The detail also includes weighing the cows, measuring the grass and Jarno visiting to do pasture samples. Whatever is missing in the grass or the crops is supplemented through the feedpad or the in-shed feed system.

Feed has been a big consideration of the Deuschle's since they arrived on the farm. Starting with 500 cows, they decided to go down the feed less cows but feed them better path, firmly believing if you look after your animals, you will reap the rewards.

They dropped the number of cows to 440 because with fewer animals, they can afford to feed and condition them well.

They have already seen an improvement in condition, and when combined with all the work done to improve the quality of pasture, the Deuschles have seen a big jump in milk solids. "When we started the first season, we got 320 kgMS/cow. Next season was 330 kgMS/cow, which is average for up here. In the 18/19 season we did 380kgMS/cow, and this year we've done 480kgMS/cow," Friedmann says. "We are tracking up."

Also tracking up is their calving.

"Our empty rate when we started was shocking - it was 24 percent. We brought that down to nine percent last year. Everything is heading in the right direction."

And that momentum hasn't seen the Deuschles and Jarno lose motivation to keep improving, as Friedmann says they are continuing to get better and are now fine-tuning the system.

"For me, it's about looking after the individual animal. Feed them well and you will reap the rewards. We've done 50,000kgMS more than last year so that speaks for itself."

Reflecting on the farm's progress to date, Friedmann is grateful for Jarno's advice, saying the farm wouldn't have achieved what it has as quickly if it wasn't for his input.

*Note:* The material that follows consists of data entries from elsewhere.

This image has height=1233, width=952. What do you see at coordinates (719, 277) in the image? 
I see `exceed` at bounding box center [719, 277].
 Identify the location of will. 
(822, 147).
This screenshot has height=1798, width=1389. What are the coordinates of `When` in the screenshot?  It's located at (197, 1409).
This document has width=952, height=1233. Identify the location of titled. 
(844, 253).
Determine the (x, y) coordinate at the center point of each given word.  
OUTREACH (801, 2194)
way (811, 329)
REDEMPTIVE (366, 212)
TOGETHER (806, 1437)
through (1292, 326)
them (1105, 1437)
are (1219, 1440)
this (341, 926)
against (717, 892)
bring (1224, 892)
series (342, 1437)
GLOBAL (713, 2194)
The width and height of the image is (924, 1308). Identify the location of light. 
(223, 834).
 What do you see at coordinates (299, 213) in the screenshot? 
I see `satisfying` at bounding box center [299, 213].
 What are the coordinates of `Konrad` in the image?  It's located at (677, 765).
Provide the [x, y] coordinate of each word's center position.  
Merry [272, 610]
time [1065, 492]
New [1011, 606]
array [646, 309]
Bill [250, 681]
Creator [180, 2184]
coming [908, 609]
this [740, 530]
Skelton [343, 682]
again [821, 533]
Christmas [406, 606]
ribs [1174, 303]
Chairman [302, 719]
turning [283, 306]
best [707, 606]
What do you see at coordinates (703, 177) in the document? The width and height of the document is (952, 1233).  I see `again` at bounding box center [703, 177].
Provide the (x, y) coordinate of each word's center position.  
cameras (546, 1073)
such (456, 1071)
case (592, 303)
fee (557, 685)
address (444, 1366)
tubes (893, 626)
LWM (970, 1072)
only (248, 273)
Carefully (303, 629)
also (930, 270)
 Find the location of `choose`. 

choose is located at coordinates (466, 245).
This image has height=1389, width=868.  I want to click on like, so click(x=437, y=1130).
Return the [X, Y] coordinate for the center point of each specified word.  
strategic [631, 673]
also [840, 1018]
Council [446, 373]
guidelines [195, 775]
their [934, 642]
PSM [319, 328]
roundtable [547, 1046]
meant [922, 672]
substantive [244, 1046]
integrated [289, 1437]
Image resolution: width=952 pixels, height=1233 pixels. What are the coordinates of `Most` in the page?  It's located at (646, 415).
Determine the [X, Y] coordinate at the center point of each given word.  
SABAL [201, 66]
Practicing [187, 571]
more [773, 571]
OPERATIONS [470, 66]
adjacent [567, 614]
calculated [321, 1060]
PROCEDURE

"You can always do your own research online or go to other farm advisors, but why would you when you have a Farm Source TSR here that does it all for you?"

"I see the TSRs as insurance brokers of sorts. You get the best information about all brands and products so you can spread the risk by not focusing on one. Then, you can pick the best for the job."

Because of this, it's no surprise Friedmann is an advocate of dairy farmers working closely with their local TSRs.

"I know a lot of other TSRs besides Jarno and they are all great. It is a good thing to have them out there."